Task description
Repeat the listing below word for word, stopping after the line that contains "Gde Rahadi (26, 138)".

────────────────

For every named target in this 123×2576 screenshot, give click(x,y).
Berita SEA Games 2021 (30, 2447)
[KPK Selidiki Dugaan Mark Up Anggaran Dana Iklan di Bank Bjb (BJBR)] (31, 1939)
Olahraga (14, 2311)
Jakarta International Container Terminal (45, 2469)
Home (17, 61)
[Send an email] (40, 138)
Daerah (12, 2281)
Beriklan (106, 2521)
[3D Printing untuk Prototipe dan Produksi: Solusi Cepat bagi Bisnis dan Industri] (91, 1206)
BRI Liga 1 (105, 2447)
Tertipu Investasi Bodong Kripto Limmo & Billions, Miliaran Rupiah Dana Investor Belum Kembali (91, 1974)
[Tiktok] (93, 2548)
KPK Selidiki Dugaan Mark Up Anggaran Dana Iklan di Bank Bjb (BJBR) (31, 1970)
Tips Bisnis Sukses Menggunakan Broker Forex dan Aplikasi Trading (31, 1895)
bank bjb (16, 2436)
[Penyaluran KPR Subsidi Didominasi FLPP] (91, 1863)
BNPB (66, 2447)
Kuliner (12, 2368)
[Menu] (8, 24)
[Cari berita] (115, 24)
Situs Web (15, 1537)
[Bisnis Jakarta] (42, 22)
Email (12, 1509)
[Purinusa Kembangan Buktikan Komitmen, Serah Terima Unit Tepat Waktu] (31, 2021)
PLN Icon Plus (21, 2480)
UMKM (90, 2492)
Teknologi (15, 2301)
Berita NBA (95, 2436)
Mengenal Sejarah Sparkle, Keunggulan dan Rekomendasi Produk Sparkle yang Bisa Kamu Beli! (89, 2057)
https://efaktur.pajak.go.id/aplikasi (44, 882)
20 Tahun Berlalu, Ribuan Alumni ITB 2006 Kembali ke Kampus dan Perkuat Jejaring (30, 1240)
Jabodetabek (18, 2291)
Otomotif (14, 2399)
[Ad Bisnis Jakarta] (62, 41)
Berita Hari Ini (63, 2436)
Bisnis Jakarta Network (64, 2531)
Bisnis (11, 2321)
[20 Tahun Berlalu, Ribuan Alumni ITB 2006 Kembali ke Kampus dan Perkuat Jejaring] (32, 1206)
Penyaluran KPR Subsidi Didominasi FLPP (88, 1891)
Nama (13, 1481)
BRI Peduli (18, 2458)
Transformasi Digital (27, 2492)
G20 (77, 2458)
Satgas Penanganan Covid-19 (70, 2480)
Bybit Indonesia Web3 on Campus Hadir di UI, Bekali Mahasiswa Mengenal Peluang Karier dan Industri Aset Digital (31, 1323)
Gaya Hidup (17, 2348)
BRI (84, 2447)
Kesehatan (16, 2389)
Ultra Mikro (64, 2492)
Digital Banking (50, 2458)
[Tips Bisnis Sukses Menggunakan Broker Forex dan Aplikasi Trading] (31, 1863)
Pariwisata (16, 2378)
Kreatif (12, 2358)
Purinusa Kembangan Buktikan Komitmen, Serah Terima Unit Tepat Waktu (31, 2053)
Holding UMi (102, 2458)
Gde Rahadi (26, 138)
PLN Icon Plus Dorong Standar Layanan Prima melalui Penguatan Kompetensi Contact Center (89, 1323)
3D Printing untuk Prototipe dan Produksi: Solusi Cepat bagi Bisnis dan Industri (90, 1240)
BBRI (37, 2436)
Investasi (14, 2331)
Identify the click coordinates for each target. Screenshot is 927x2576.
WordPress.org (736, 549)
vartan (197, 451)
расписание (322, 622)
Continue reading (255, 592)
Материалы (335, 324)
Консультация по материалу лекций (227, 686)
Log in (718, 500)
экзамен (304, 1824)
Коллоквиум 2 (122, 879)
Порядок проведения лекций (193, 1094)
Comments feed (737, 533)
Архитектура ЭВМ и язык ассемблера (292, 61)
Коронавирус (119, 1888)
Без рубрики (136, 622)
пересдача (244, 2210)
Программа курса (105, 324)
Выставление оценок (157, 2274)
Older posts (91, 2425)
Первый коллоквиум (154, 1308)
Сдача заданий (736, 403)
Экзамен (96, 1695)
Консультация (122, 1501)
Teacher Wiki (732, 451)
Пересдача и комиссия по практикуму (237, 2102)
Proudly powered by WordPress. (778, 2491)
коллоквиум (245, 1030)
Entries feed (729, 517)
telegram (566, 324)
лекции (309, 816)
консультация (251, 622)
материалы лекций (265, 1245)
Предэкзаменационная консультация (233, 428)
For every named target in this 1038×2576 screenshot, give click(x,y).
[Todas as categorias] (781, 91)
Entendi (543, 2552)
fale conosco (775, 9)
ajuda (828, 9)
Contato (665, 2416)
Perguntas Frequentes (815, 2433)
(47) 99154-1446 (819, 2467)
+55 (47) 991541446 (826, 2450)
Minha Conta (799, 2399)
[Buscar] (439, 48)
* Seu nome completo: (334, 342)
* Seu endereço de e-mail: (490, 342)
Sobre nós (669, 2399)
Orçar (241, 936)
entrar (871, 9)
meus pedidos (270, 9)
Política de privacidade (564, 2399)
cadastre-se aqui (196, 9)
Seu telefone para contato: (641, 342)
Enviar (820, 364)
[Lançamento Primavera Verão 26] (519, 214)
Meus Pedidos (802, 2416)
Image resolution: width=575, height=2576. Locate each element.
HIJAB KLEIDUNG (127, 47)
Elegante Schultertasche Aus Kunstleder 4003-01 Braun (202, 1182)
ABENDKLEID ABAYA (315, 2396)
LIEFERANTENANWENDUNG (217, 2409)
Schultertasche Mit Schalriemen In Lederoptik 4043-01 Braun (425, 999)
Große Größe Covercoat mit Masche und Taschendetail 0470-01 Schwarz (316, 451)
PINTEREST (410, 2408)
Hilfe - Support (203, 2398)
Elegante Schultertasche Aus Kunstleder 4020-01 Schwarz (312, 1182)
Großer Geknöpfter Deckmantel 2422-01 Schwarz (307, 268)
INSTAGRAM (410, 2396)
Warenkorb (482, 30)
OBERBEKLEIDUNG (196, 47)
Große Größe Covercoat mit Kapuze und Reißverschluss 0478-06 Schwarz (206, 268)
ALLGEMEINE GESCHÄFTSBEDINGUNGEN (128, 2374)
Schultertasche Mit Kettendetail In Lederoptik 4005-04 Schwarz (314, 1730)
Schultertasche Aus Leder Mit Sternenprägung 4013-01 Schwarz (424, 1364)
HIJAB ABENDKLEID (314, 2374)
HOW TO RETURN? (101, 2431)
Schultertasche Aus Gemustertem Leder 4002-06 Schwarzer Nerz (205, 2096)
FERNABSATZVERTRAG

────────────────

Task solution
For every named target in this 123×2576 screenshot, give click(x,y).
Berita SEA Games 2021 (30, 2447)
[KPK Selidiki Dugaan Mark Up Anggaran Dana Iklan di Bank Bjb (BJBR)] (31, 1939)
Olahraga (14, 2311)
Jakarta International Container Terminal (45, 2469)
Home (17, 61)
[Send an email] (40, 138)
Daerah (12, 2281)
Beriklan (106, 2521)
[3D Printing untuk Prototipe dan Produksi: Solusi Cepat bagi Bisnis dan Industri] (91, 1206)
BRI Liga 1 (105, 2447)
Tertipu Investasi Bodong Kripto Limmo & Billions, Miliaran Rupiah Dana Investor Belum Kembali (91, 1974)
[Tiktok] (93, 2548)
KPK Selidiki Dugaan Mark Up Anggaran Dana Iklan di Bank Bjb (BJBR) (31, 1970)
Tips Bisnis Sukses Menggunakan Broker Forex dan Aplikasi Trading (31, 1895)
bank bjb (16, 2436)
[Penyaluran KPR Subsidi Didominasi FLPP] (91, 1863)
BNPB (66, 2447)
Kuliner (12, 2368)
[Menu] (8, 24)
[Cari berita] (115, 24)
Situs Web (15, 1537)
[Bisnis Jakarta] (42, 22)
Email (12, 1509)
[Purinusa Kembangan Buktikan Komitmen, Serah Terima Unit Tepat Waktu] (31, 2021)
PLN Icon Plus (21, 2480)
UMKM (90, 2492)
Teknologi (15, 2301)
Berita NBA (95, 2436)
Mengenal Sejarah Sparkle, Keunggulan dan Rekomendasi Produk Sparkle yang Bisa Kamu Beli! (89, 2057)
https://efaktur.pajak.go.id/aplikasi (44, 882)
20 Tahun Berlalu, Ribuan Alumni ITB 2006 Kembali ke Kampus dan Perkuat Jejaring (30, 1240)
Jabodetabek (18, 2291)
Otomotif (14, 2399)
[Ad Bisnis Jakarta] (62, 41)
Berita Hari Ini (63, 2436)
Bisnis Jakarta Network (64, 2531)
Bisnis (11, 2321)
[20 Tahun Berlalu, Ribuan Alumni ITB 2006 Kembali ke Kampus dan Perkuat Jejaring] (32, 1206)
Penyaluran KPR Subsidi Didominasi FLPP (88, 1891)
Nama (13, 1481)
BRI Peduli (18, 2458)
Transformasi Digital (27, 2492)
G20 (77, 2458)
Satgas Penanganan Covid-19 (70, 2480)
Bybit Indonesia Web3 on Campus Hadir di UI, Bekali Mahasiswa Mengenal Peluang Karier dan Industri Aset Digital (31, 1323)
Gaya Hidup (17, 2348)
BRI (84, 2447)
Kesehatan (16, 2389)
Ultra Mikro (64, 2492)
Digital Banking (50, 2458)
[Tips Bisnis Sukses Menggunakan Broker Forex dan Aplikasi Trading] (31, 1863)
Pariwisata (16, 2378)
Kreatif (12, 2358)
Purinusa Kembangan Buktikan Komitmen, Serah Terima Unit Tepat Waktu (31, 2053)
Holding UMi (102, 2458)
Gde Rahadi (26, 138)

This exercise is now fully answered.